From the time I became interested in yodeling I have wondered if Western Cowboy style yodeling had its beginnings in Texas. I know there is a large historically German community in and around New Braunfels, Texas. Is this a good enough connection to a European tradition?

I have reread this thread again for the manieth time. I will hold to my original comment on Jimmie Rodgers yodeling only I will state it   more precisely. Jimmie's yodeling was not show yodeling like the Sons of The Pioneers or The Riders in The Sky. His was a very solid basic yodel that got the job done and done well. With out his recording of yodels we probably wouldn't have the yodeling we do today.

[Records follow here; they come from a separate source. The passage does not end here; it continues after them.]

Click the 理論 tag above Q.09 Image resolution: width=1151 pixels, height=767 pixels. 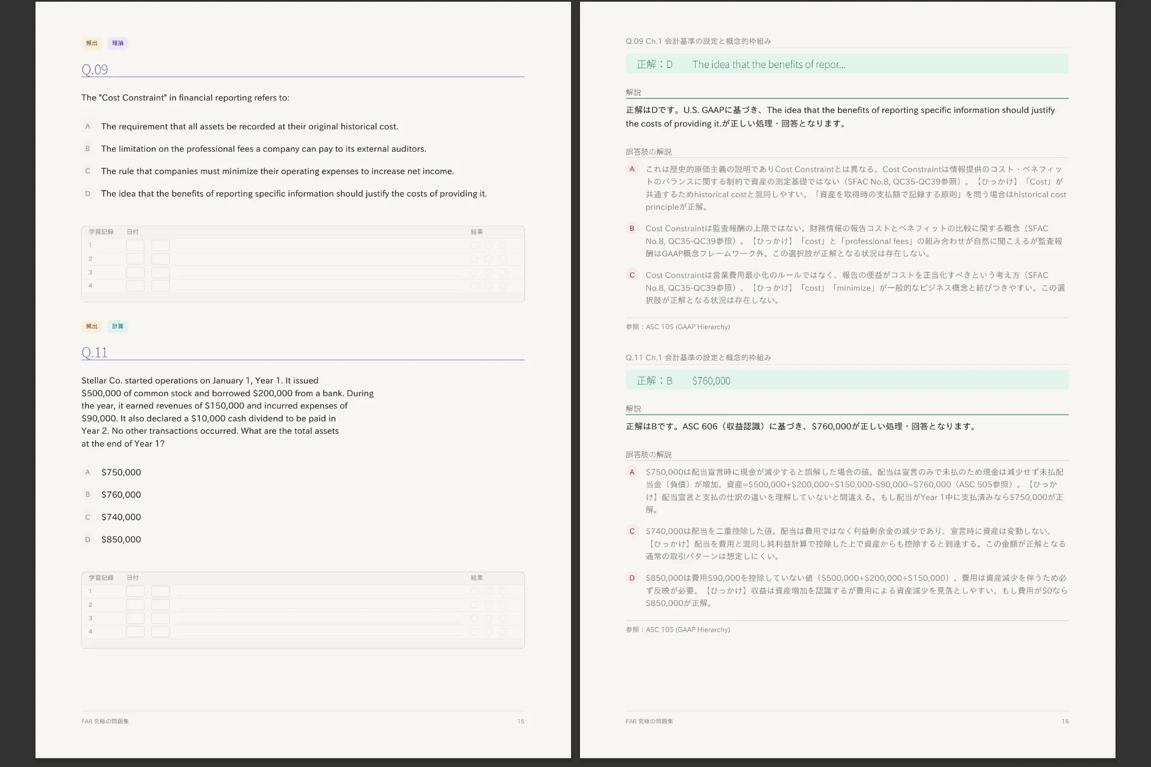[x=117, y=43]
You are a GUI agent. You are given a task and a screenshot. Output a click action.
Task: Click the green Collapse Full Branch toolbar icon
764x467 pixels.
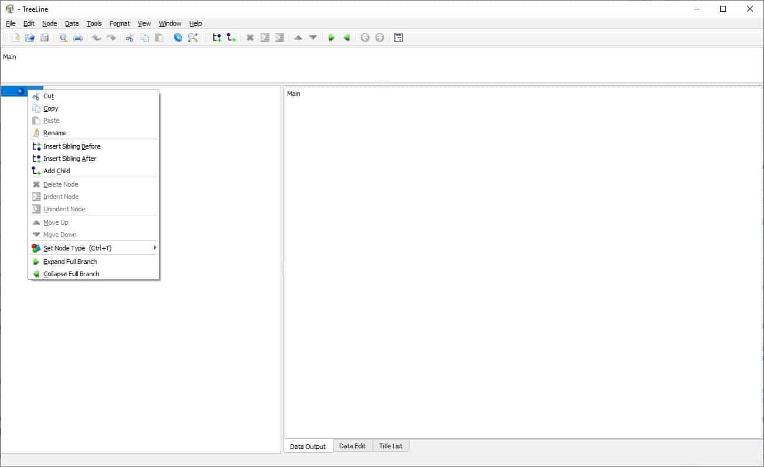346,37
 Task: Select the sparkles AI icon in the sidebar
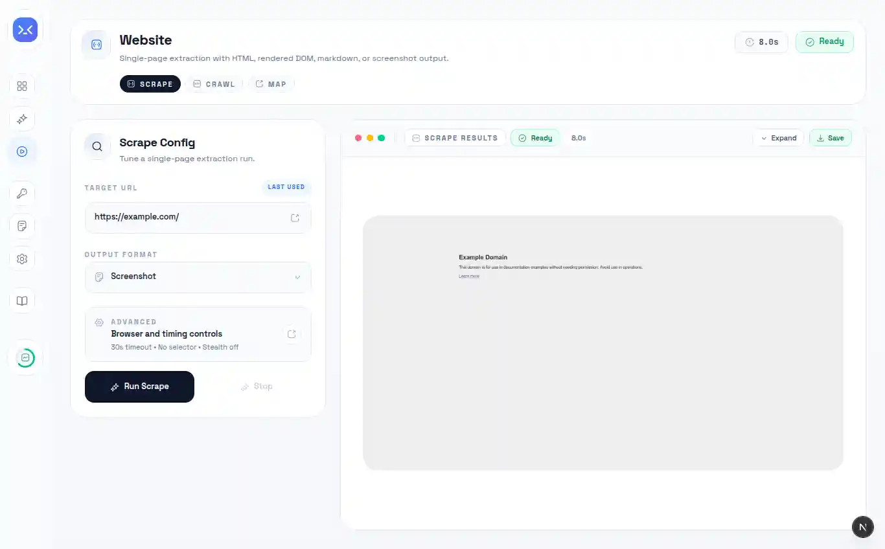click(22, 119)
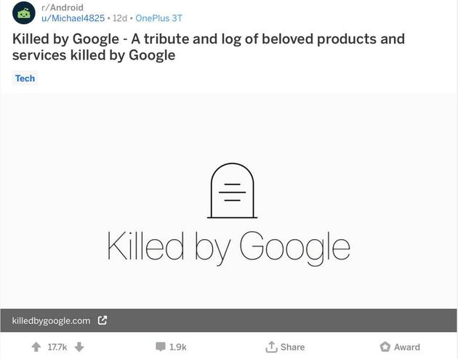Upvote the Killed by Google post
The image size is (458, 359).
tap(36, 347)
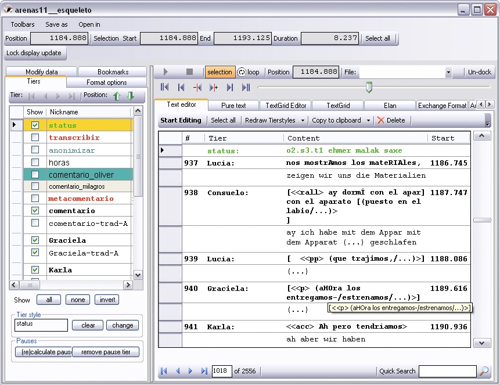
Task: Click the skip-to-first-segment icon
Action: 163,87
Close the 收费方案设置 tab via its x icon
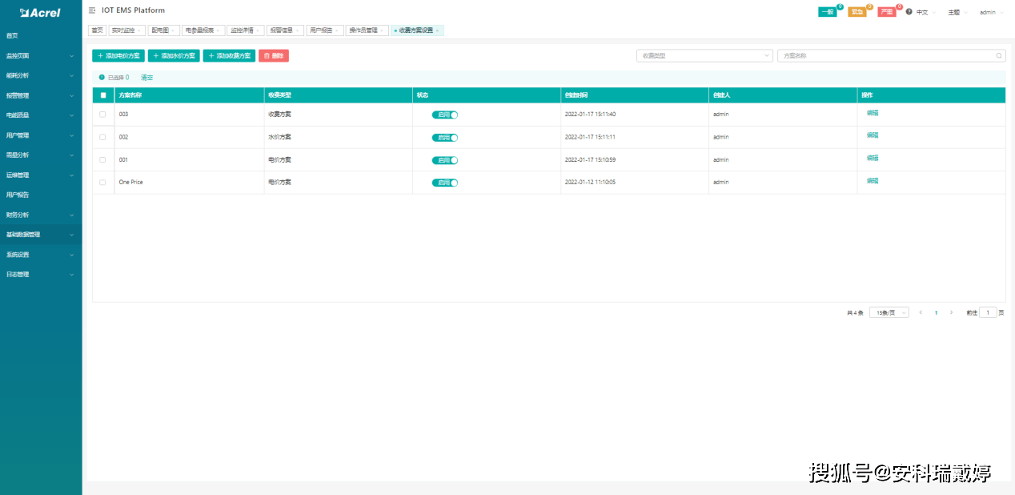The width and height of the screenshot is (1015, 495). (438, 30)
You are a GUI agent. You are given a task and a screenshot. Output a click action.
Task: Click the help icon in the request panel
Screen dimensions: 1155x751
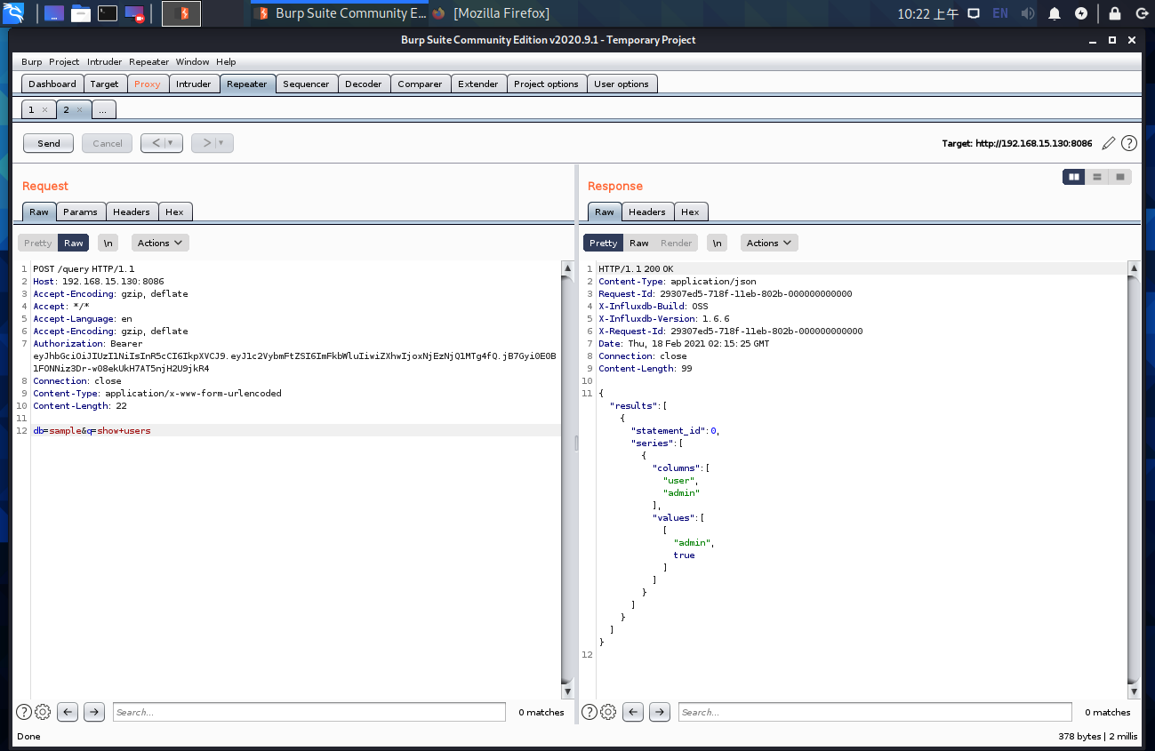point(24,712)
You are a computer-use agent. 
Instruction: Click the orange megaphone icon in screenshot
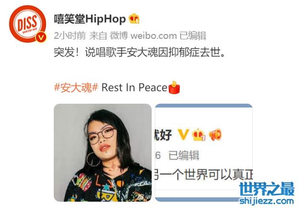pos(215,135)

Jimmie Rodgers (September 8, 1897 – May 26, 1933) was already an established musician with his band when he recorded his first recordings in August of 1927. He continued to record until his death in 1933.

In 1933 Roy Rogers, Tim Spencer, and Bob Nolan formed The Pioneer Trio in or around Los Angeles. All three were yodelers and they developed a very tight polished style of harmony yodeling. There were other yodelers and it certainly wasn't unique as a vocal style by 1933. But what the Sons were doing was special.   

I think it is fair to say that the popularity of yodeling as Jimmie Rodgers did was the impetus for The Sons of The Pioneers and Gene Autry, Elton Britt, Wilf Carter and many others to add yodeling to their repertoire.

While I grew up with The Sons of The Pioneers it was Bill Staines that reawakened my interest in yodeling and my rediscovery of Jimmie Rodgers, Frank Ifield, Slim Whitman and my discovery of Suzzy Boguss, Sourdough Slim, Don Edwards, Dave Stamey and The Riders in The Sky among others.